**EXERCISE INSTRUCTIONS:**
Say how many lines in the records hold "will". Nothing but the number should be given.

Stored data entries
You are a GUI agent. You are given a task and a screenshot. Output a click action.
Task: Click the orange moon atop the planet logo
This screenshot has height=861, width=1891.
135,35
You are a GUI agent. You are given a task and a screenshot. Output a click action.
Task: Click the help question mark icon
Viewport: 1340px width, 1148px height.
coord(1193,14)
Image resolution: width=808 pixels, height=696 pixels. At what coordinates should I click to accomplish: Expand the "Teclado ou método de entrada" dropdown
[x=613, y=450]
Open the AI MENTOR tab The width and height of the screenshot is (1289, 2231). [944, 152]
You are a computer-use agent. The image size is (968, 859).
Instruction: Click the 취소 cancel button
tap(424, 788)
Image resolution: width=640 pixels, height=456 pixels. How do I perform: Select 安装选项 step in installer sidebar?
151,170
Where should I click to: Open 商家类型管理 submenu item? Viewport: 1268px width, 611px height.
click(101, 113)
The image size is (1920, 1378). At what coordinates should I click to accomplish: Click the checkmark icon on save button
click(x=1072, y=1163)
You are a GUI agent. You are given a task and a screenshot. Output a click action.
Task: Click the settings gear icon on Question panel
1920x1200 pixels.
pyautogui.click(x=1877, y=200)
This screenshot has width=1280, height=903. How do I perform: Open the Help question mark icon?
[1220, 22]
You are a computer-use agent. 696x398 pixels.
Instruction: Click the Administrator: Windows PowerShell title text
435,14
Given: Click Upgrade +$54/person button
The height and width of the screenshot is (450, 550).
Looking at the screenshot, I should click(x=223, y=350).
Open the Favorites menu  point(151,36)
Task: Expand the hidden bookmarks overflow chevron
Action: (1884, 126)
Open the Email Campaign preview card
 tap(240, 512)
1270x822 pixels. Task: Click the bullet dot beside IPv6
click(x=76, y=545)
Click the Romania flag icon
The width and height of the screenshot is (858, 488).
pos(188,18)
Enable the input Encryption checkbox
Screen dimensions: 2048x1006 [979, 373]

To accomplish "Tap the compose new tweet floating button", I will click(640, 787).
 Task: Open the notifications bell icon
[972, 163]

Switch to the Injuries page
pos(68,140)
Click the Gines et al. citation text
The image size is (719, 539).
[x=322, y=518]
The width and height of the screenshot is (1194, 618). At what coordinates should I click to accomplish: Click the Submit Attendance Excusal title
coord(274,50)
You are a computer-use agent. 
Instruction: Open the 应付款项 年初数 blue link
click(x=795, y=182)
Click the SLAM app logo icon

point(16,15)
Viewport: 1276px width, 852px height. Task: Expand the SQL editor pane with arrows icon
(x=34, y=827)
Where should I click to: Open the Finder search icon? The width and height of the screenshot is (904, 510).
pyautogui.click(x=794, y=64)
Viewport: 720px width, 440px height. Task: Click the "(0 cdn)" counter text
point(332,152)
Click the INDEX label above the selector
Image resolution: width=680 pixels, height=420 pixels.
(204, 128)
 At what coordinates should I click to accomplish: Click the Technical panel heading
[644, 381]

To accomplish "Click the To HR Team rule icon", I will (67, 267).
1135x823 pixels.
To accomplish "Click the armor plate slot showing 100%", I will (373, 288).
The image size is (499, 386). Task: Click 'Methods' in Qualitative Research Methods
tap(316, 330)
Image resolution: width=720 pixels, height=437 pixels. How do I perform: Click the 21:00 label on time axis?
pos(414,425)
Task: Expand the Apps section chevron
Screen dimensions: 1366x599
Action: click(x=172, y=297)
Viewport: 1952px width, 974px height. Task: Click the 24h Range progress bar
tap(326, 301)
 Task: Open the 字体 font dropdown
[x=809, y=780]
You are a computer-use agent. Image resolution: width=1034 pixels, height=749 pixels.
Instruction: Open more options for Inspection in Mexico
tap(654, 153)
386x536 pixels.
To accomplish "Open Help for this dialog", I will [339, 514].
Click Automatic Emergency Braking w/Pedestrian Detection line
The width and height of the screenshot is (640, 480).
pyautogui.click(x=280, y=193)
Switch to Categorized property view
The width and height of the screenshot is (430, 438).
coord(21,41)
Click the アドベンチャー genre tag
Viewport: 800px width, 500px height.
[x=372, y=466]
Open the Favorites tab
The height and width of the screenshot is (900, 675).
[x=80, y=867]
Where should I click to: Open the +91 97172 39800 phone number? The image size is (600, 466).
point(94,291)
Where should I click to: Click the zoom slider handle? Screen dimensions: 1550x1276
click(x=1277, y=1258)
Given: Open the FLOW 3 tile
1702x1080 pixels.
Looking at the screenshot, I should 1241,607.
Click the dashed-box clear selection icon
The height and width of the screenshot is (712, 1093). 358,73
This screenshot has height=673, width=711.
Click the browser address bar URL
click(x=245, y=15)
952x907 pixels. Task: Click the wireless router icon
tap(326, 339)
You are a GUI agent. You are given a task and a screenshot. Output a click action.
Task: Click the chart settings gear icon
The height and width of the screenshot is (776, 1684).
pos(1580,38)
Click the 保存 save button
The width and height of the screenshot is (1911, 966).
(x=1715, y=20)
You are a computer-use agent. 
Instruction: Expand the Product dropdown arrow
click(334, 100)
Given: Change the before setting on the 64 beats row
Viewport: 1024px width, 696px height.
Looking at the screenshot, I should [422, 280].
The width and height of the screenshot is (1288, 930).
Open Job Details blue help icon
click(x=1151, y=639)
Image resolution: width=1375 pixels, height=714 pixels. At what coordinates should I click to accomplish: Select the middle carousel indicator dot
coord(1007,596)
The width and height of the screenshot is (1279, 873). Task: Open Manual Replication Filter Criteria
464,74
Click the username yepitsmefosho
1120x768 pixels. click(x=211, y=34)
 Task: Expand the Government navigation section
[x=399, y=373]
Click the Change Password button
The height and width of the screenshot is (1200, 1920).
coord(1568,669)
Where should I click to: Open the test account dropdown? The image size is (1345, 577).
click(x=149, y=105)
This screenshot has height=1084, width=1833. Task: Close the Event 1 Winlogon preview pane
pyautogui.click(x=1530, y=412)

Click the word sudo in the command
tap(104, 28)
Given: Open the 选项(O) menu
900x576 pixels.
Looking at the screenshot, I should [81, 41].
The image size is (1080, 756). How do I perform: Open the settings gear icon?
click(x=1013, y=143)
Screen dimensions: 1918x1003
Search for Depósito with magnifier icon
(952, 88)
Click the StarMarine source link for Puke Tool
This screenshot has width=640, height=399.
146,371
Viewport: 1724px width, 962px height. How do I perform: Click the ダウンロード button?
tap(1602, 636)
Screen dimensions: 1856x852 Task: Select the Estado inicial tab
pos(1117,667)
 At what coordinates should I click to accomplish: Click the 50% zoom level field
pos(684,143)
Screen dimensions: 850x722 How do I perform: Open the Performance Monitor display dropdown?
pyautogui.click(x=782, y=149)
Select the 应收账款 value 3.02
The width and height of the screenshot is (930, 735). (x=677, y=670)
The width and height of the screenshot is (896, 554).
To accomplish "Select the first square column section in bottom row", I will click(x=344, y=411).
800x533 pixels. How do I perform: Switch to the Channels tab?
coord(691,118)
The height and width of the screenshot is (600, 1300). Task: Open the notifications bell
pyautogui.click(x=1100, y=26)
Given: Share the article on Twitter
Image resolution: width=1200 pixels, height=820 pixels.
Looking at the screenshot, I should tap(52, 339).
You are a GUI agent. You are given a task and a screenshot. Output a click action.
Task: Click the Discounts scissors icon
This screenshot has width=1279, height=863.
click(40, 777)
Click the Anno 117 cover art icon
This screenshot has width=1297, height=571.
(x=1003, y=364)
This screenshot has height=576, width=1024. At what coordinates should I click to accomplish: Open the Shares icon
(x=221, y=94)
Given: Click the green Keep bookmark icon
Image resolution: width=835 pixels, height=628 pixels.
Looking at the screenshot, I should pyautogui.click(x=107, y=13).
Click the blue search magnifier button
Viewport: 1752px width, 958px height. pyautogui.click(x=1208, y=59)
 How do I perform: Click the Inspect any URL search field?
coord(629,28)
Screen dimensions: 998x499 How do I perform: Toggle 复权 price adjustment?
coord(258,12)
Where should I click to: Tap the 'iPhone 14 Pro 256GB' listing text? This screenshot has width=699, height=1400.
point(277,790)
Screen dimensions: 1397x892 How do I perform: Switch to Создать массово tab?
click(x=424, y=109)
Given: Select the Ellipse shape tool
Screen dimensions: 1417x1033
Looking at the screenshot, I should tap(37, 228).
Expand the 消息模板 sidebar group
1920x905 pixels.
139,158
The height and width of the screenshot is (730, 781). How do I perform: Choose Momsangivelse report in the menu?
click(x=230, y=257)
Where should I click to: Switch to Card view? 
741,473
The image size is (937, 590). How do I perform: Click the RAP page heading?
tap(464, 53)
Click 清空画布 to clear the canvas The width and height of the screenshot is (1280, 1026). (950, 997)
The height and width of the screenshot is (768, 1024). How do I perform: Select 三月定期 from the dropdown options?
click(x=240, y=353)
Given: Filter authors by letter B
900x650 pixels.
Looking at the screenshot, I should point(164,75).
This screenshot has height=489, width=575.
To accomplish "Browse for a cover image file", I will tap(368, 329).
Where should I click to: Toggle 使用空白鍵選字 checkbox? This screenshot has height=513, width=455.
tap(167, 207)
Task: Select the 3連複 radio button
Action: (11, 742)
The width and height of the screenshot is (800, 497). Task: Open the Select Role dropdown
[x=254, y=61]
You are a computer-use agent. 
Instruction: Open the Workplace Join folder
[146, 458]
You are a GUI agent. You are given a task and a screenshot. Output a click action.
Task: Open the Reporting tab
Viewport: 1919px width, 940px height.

**REPLY:**
6